May 30, 2022

Creating CI for ADF with Azure DevOps

Creating CI for ADF with Azure DevOps

IT Tips & Insights: A Softensity Data Engineer discusses continuous integration (CI) for Azure Data Factory (ADF) with step-by-step instructions.

By Fernando Messas, Softensity Data Engineer

A few years after releasing Azure Data Factory (ADF), Microsoft has created CI/CD support. It’s a simple process, which we will discuss here. First, your data factory must be linked to a Git repository. In this case, we are using Azure DevOps. You set up a Git repo open to ADF creation, just by filling the repo data there. In this post we will pretend to work with a pre existing instance.

First click in setup code repository, on the upper right corner.

You can choose either Azure DevOps or GitHub.

Select your organization and AAD

The next step is to set up your project. Here we have a few key fields: 

  1. Collaboration branch – is the main branch used by ADF to publish. Usually, this branch should be protected and each team member should create their own branch to perform pull requests. The collaboration branch should always maintain valid and production ready code. 
  1. Publish branch – is the branch used by ADF CI/CD to store metadata. 
  1. Import existing resource – If your ADF already has code in it, this is recommended to export everything to your repo. 

Now that everything is set up, let’s start our CI. Let’s get back to our repository and click in Releases, new pipeline. Click in Artifacts, Add an artifact, then connect to your repository and select the required information. For ADF, the Default branch should be adf_publish, the one created by ADF for storing metadata.

Next we must add the stages. Here you can choose many stages, including publishing to the UAT environment before publishing to production.

Select Empty job. By now your release should look like the below figure. Our next step is to create the deployment by Azure options.

Select the job and add a new task.

Here we are using the ARM template. ARM template is a JSON template containing all information about the resource being deployed. Find more information about ARM templates in MS docs found here. 

When adding the template some information will required, including: 

  • Deployment Scope – Management Group, Subscription and Resource Group. In this case we are deploying a Resource Group. 
  • Azure Resource Group Connection – Here you must select your subscription and authorize DevOps access. 
  • Action – Create or update a resource group, which is basically add or update new resources, or delete a resource group. 
  • Resource Group – the resource group that your ADF is in.

Beyond Azure details, we need to input information about our template. Just click on the ellipsis on the right and point to the ARMTemplate generated by ADF.

Template parameters are used in real world scenarios, where most connections have dev, UAT and prod parameters. This is really important to create a function release process that doesn’t depend on any manual change.

All your ADF parameters will be shown under the override template parameters, allowing you to change it during the release process.

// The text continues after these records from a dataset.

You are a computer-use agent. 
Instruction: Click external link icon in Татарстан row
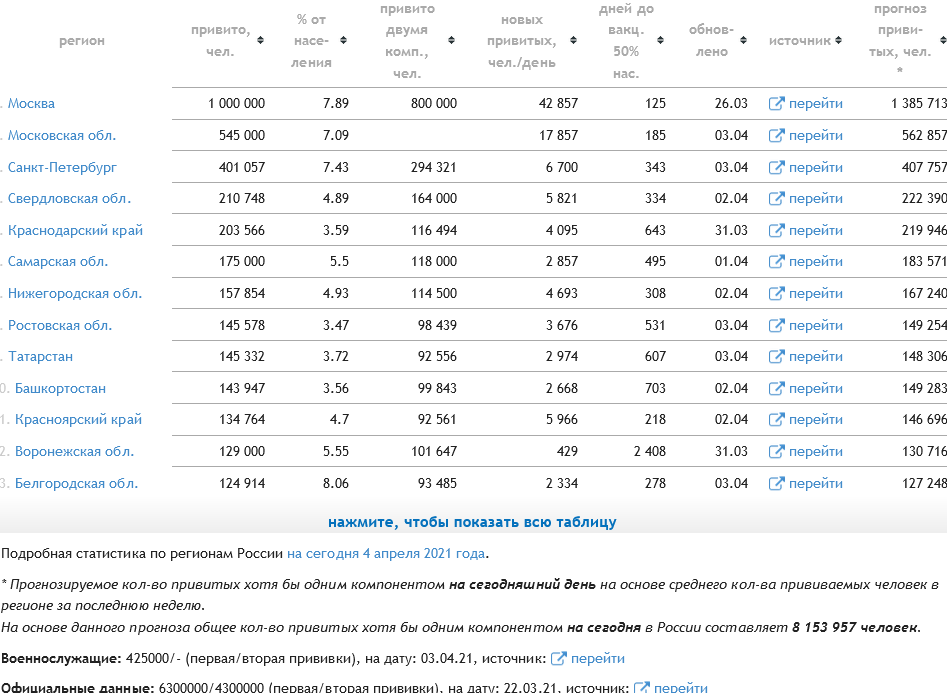tap(776, 356)
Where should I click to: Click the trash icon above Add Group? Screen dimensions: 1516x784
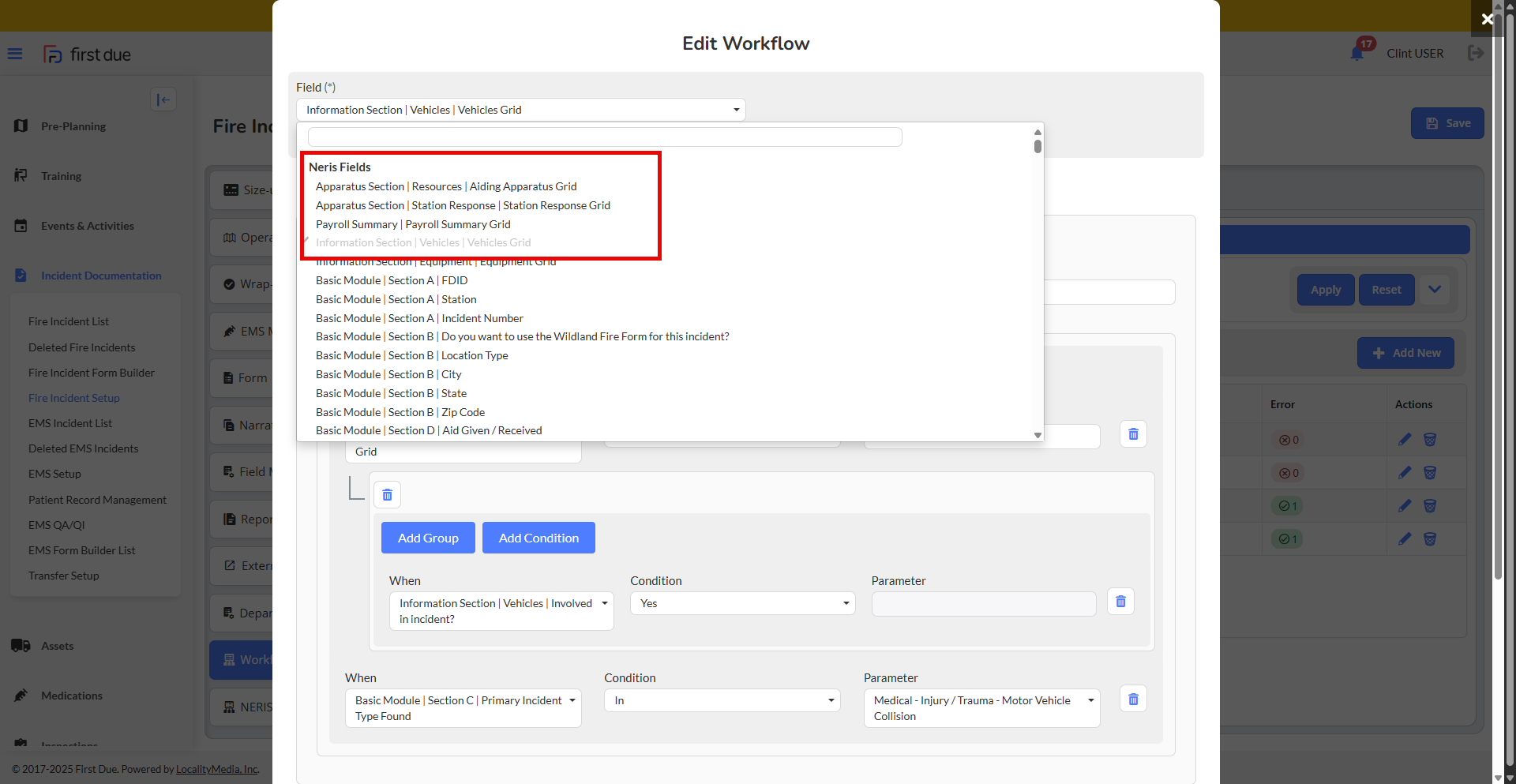tap(387, 495)
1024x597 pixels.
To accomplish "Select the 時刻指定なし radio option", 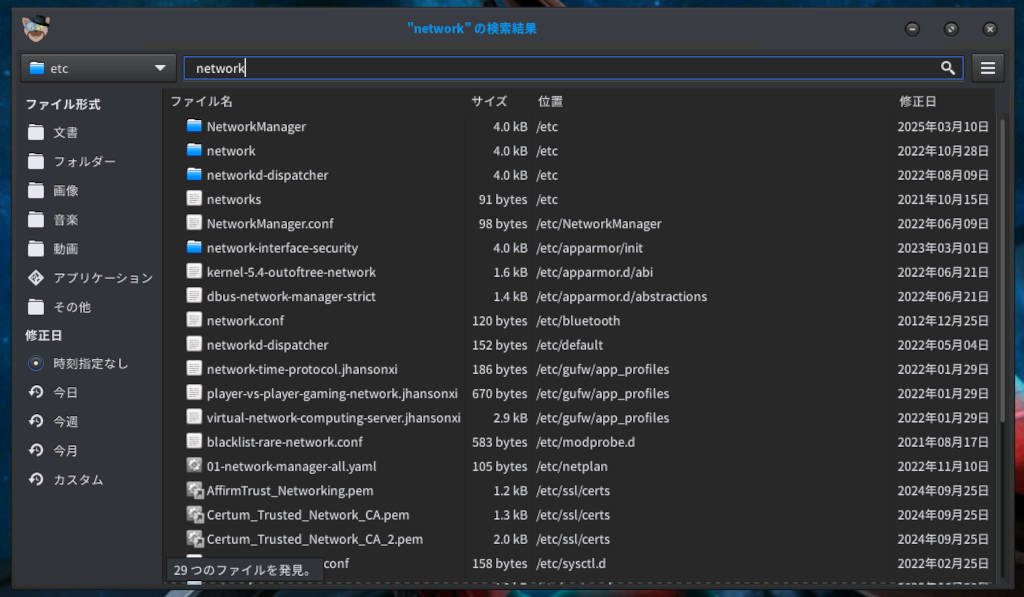I will click(x=36, y=364).
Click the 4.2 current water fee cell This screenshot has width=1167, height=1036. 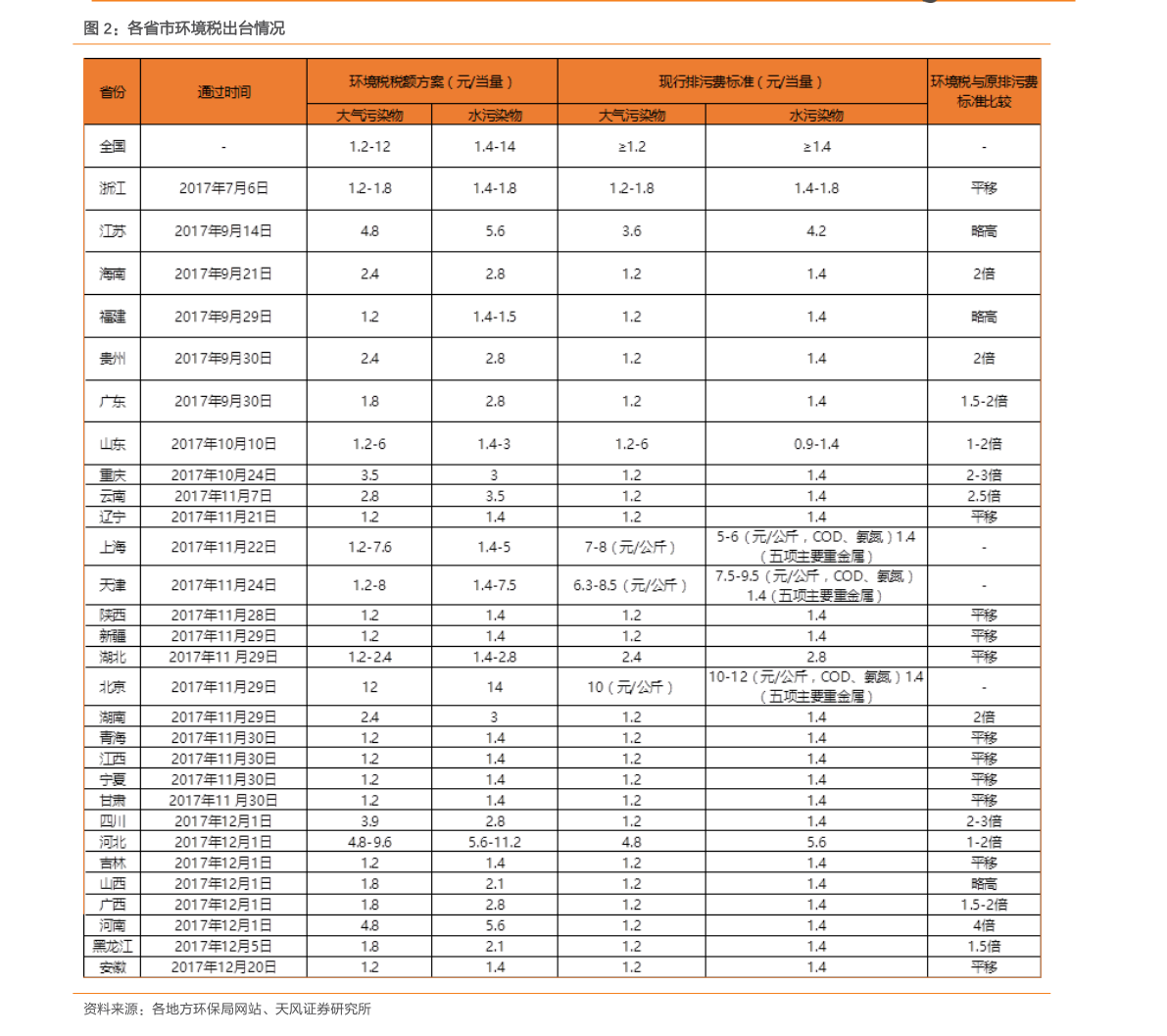[816, 231]
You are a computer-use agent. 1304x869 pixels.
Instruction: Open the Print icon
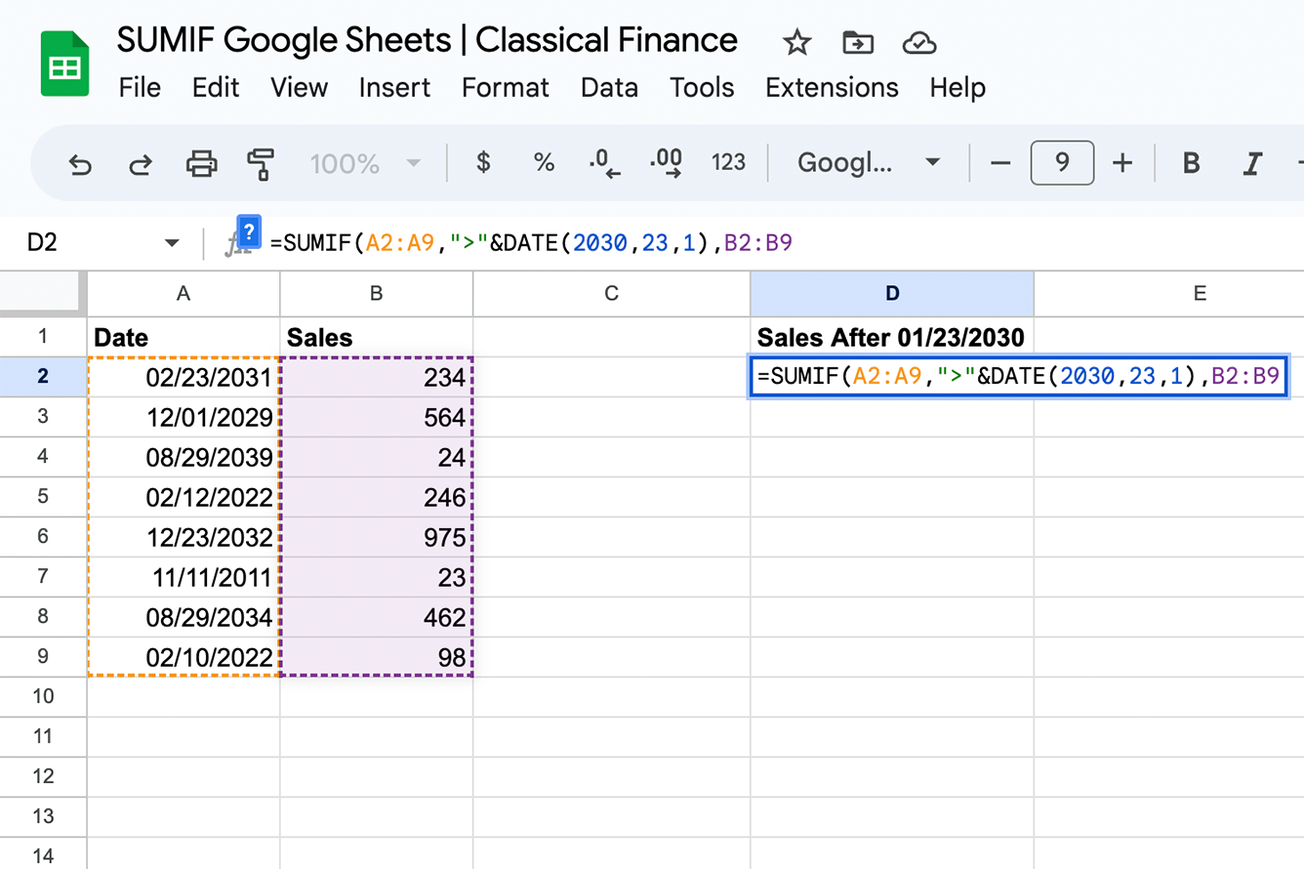tap(201, 162)
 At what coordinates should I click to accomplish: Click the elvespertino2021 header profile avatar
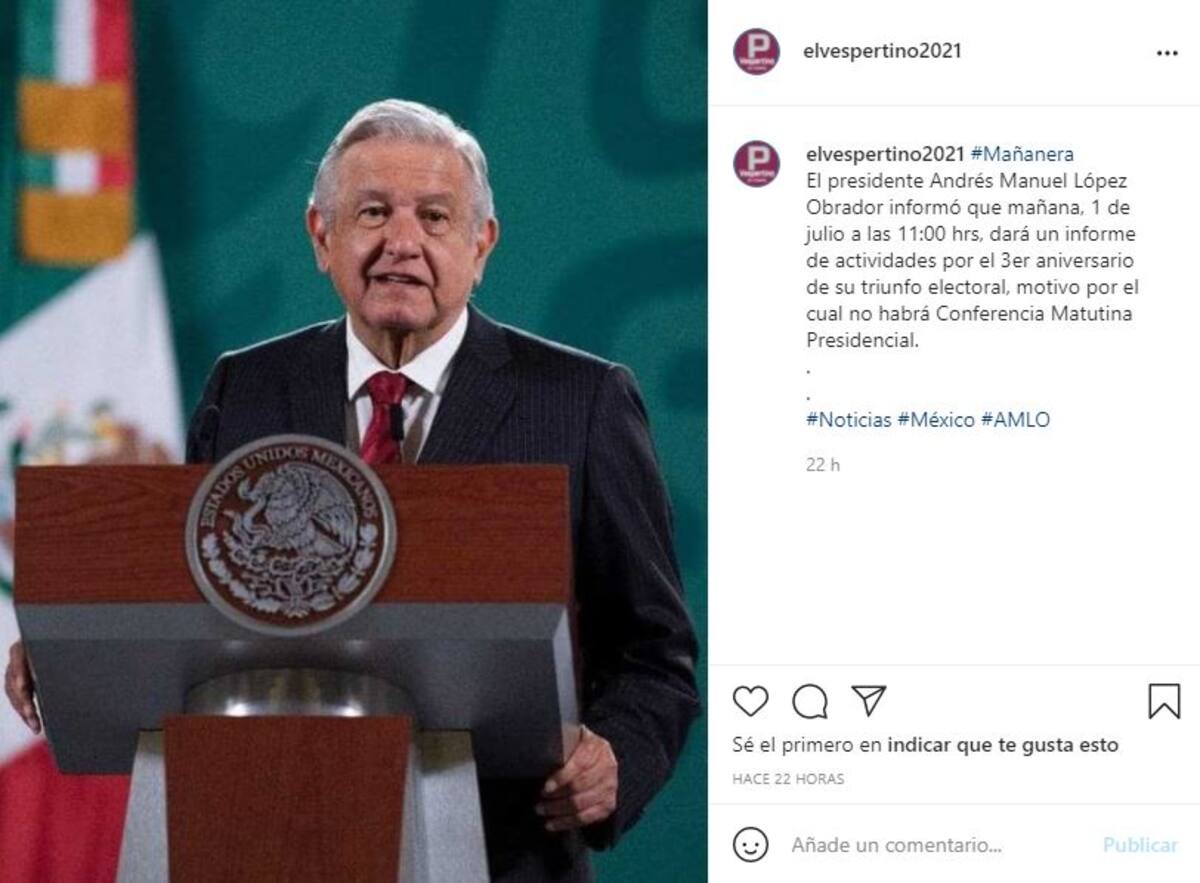(x=756, y=51)
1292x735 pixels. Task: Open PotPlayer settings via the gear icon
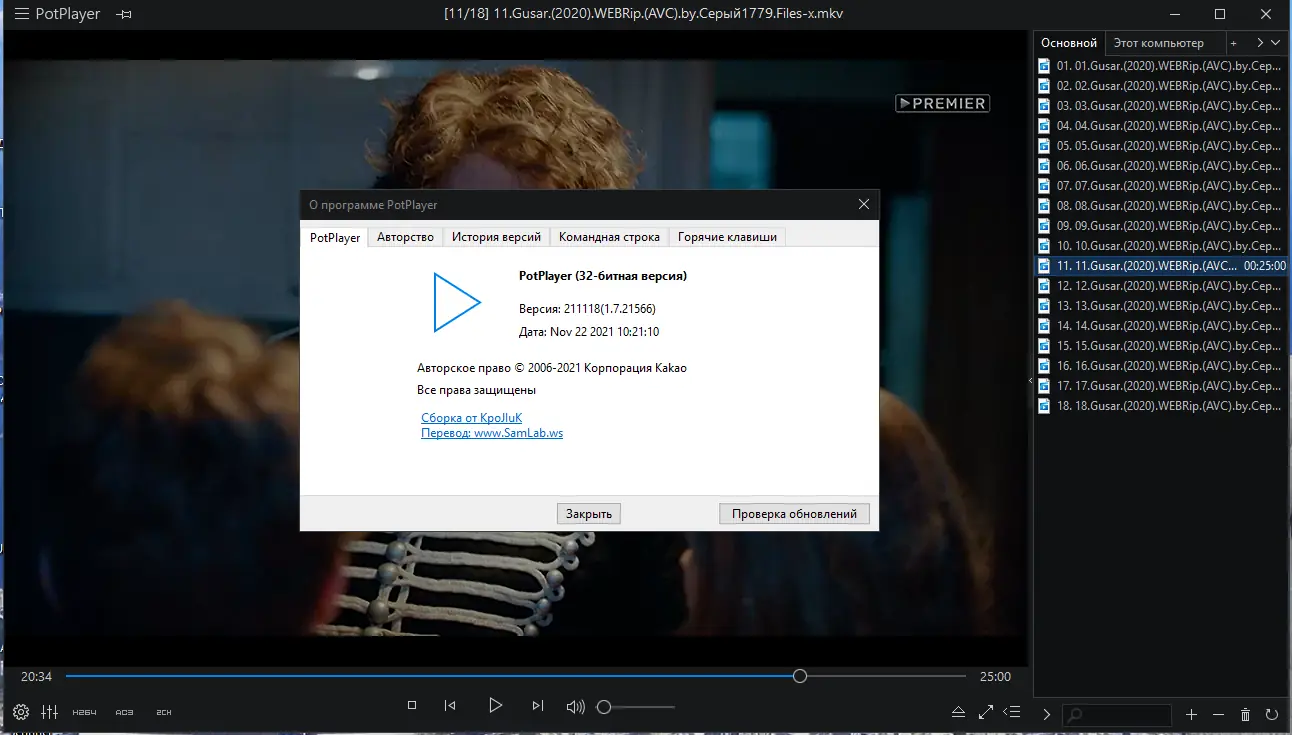click(20, 712)
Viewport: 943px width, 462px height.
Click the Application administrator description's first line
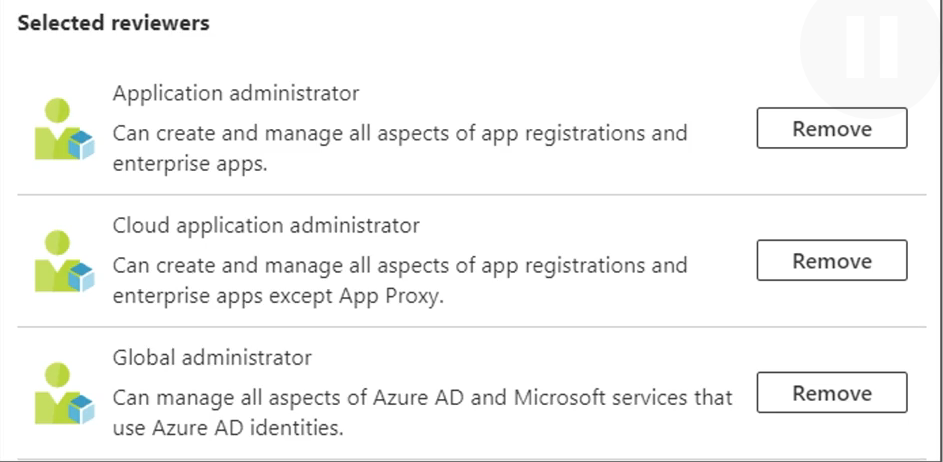[x=399, y=133]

All set, now it’s just a matter of running your process. There are additional options available that have been omitted here for the sake of simplicity. For instance, you can add validation pipelines, trigger based on pull request validation, and stop and start production triggers, which are recommended to prevent breaking the process.

About

Hi, I’m Fernando Hubner. I’ve been a Software Engineer for over a decade and for the last 5 years I have worked as a Data Engineer. I love coding and focus on clean code and performance tuning, whether a SGBD or new data technologies like Spark clusters. After more than 15 years working with .NET framework, I’m now focused on Scala and Pyspark. I also sometimes work in DevOps and create pipelines and CI/CD with YAML and other deployment frameworks out there.